The Canadian counterpart to a report on Schedule 13D is the early warning report. When a purchaser acquires beneficial ownership of, or control or direction over, 10% or more of a class of voting or equity securities, the purchaser is required to promptly issue and file a press release and within two business days must file an early warning report with the securities regulators. Further press releases and reports are required upon the acquisition of each additional 2% or more of the outstanding securities or a change in a material fact contained in an earlier report. The disclosure required in the press releases and reports must cover, among other things: (i) the number and percentage of securities acquired; (ii) the purpose for which the securities are acquired; and (iii) any further intention to acquire additional securities. The purchaser is prohibited from acquiring any additional shares of the class until the end of the first business day after the initial press release or any further press release is issued. As is the case in the United States, there is also a simplified reporting system (called the Alternative Monthly Reporting System) available, and it may be used by certain eligible institutional investors.
The U.S. and Canadian obligations to update previous reports on Schedule 13D or early warning reports, as applicable, are similar in that both are trigged by material changes in information previously disclosed. As such, the U.S. enforcement actions underscore the importance of making any required amendment to an early warning report in a timely manner.

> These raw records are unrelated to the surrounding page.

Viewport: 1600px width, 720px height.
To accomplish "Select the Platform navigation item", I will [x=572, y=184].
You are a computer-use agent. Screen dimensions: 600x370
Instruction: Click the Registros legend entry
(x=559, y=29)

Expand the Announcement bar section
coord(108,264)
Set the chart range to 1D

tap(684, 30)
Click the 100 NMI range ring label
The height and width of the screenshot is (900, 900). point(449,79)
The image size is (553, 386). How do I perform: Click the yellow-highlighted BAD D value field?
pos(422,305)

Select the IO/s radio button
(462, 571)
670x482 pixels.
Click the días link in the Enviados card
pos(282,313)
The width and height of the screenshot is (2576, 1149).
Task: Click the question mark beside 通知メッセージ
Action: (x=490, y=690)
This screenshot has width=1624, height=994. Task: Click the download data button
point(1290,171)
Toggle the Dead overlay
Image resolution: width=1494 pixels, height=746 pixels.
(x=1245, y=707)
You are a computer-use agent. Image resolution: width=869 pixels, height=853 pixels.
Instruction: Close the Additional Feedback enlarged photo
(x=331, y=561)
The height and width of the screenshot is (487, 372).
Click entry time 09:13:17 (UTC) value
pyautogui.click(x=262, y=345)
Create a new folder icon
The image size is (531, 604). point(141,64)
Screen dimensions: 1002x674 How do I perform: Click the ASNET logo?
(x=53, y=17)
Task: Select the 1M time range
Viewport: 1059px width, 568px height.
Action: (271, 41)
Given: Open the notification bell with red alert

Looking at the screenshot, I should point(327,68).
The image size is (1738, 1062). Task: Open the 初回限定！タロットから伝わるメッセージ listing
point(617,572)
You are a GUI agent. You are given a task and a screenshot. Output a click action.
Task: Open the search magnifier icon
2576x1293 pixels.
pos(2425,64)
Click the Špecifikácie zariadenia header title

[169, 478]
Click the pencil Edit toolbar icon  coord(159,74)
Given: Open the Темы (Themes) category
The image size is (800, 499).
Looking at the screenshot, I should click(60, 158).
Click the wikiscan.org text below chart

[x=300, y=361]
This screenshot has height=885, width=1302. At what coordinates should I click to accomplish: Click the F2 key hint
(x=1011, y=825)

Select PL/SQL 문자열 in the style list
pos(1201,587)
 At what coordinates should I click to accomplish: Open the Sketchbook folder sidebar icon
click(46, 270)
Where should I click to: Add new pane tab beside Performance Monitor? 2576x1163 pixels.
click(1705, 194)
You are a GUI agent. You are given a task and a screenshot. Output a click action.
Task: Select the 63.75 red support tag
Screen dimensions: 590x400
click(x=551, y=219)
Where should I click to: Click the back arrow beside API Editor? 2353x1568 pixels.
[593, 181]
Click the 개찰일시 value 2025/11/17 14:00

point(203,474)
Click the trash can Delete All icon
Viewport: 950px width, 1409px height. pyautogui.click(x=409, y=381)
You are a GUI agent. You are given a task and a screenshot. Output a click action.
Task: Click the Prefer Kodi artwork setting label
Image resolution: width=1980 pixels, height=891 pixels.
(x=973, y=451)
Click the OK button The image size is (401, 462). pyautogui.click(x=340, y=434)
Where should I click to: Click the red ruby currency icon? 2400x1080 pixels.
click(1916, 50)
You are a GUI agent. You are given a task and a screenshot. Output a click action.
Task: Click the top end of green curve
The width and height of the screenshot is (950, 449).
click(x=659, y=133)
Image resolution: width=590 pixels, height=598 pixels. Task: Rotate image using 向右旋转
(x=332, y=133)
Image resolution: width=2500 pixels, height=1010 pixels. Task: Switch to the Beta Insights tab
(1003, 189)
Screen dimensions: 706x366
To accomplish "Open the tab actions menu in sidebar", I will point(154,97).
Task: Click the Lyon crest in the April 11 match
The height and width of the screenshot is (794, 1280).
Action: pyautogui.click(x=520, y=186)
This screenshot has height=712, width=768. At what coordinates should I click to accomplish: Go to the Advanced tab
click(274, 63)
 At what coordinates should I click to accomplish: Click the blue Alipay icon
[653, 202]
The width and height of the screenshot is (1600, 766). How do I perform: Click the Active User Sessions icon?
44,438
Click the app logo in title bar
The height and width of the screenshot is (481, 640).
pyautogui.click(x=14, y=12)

In laying these charges, the SEC has indicated that determining the form of a going private transaction, obtaining third party waivers, assisting with shareholder vote projections, informing management of their intentions, forming consortiums of participating shareholders or some combination thereof may constitute material changes, which helps inform the Canadian understanding of what might constitute a “change in any material fact” that triggers the requirement to file an updated early warning report. Certain of the filers charged by the SEC also failed to report their ownership of securities in the applicable company in a timely manner, which we would expect to be of concern to Canadian securities regulators as well and highlights the need for timely compliance with these disclosure requirements.
The Proposed Amendments will require additional disclosure in early warning reports regarding the purpose of the transaction and future intentions to acquire securities, and descriptions of any agreements with respect to securities and voting. These additional disclosure requirements are aimed in particular at requiring investors to provide more detailed and customized disclosure regarding the intentions of the person acquiring securities and the purpose of the acquisition. The CSA have noted that currently this disclosure often consists of boilerplate language that in their view provides little useful information for the market.
Generic disclosure of the purpose of the investment and future intentions in an already filed early warning report – for example, that the investor holds for investment purposes only, and may or may not purchase or sell securities in the future, depending on market conditions and other factors material to the investor’s investment decision – will generally be insufficient to shelter an investor from the obligation to provide updated disclosure where there has been a material change in the investor’s intentions. We expect that the Proposed Amendments will lead to increased scrutiny of early warning reports, which in turn will increase the tension between compliance with disclosure obligations and the potentially damaging consequences of premature public disclosure of changes in an investor’s intentions.
In the United States, litigation regarding untimely or deficient Schedule 13D filings is a very commonly used defensive tactic. Going forward, Canadian litigation and enforcement actions in this area may very well increase, particularly after the Proposed Amendments are implemented. Canadian market participants will need to pay even closer attention to the contents of their early warning reports and when they need to be updated.